"""

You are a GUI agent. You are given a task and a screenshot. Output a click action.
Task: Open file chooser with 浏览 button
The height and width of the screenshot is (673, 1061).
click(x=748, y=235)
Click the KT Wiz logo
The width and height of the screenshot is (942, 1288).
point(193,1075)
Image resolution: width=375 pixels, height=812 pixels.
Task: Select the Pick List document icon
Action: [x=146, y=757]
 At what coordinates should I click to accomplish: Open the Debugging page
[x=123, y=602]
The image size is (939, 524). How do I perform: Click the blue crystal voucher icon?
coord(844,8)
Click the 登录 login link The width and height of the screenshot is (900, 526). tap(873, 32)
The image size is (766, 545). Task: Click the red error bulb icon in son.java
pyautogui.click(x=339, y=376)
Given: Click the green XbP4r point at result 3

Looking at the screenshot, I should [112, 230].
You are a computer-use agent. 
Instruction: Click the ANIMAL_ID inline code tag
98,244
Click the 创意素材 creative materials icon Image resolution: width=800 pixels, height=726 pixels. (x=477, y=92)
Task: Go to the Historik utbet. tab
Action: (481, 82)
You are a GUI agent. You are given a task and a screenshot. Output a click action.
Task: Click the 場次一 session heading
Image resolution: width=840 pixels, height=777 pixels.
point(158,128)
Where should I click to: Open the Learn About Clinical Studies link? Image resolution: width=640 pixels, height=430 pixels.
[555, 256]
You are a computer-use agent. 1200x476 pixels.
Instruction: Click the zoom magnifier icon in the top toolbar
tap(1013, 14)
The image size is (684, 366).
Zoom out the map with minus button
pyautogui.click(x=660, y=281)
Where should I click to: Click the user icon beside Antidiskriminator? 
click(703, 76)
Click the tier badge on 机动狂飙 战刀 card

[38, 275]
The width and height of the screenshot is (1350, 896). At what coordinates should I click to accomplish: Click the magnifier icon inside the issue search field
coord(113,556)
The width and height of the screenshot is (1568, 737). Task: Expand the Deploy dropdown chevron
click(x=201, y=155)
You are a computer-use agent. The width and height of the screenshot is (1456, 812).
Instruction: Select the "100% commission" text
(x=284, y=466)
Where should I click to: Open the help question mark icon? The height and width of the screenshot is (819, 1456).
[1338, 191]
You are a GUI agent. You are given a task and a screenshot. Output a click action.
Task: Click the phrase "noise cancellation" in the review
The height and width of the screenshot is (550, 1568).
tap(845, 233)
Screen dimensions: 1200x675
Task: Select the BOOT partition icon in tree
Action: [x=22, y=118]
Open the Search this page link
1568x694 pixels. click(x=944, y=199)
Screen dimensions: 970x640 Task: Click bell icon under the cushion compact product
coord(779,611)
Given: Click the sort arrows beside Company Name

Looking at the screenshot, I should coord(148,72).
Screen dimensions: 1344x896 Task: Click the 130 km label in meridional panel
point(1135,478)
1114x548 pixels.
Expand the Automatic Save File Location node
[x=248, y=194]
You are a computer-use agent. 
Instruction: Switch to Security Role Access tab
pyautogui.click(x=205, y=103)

"""

- [What to produce]: From the first line of the data above to the line containing "Click the KT Wiz logo", repeat everything exactly and add nothing.

- [Reply to the exercise]:
You are a GUI agent. You are given a task and a screenshot. Output a click action.
Task: Open file chooser with 浏览 button
The height and width of the screenshot is (673, 1061).
click(x=748, y=235)
Click the KT Wiz logo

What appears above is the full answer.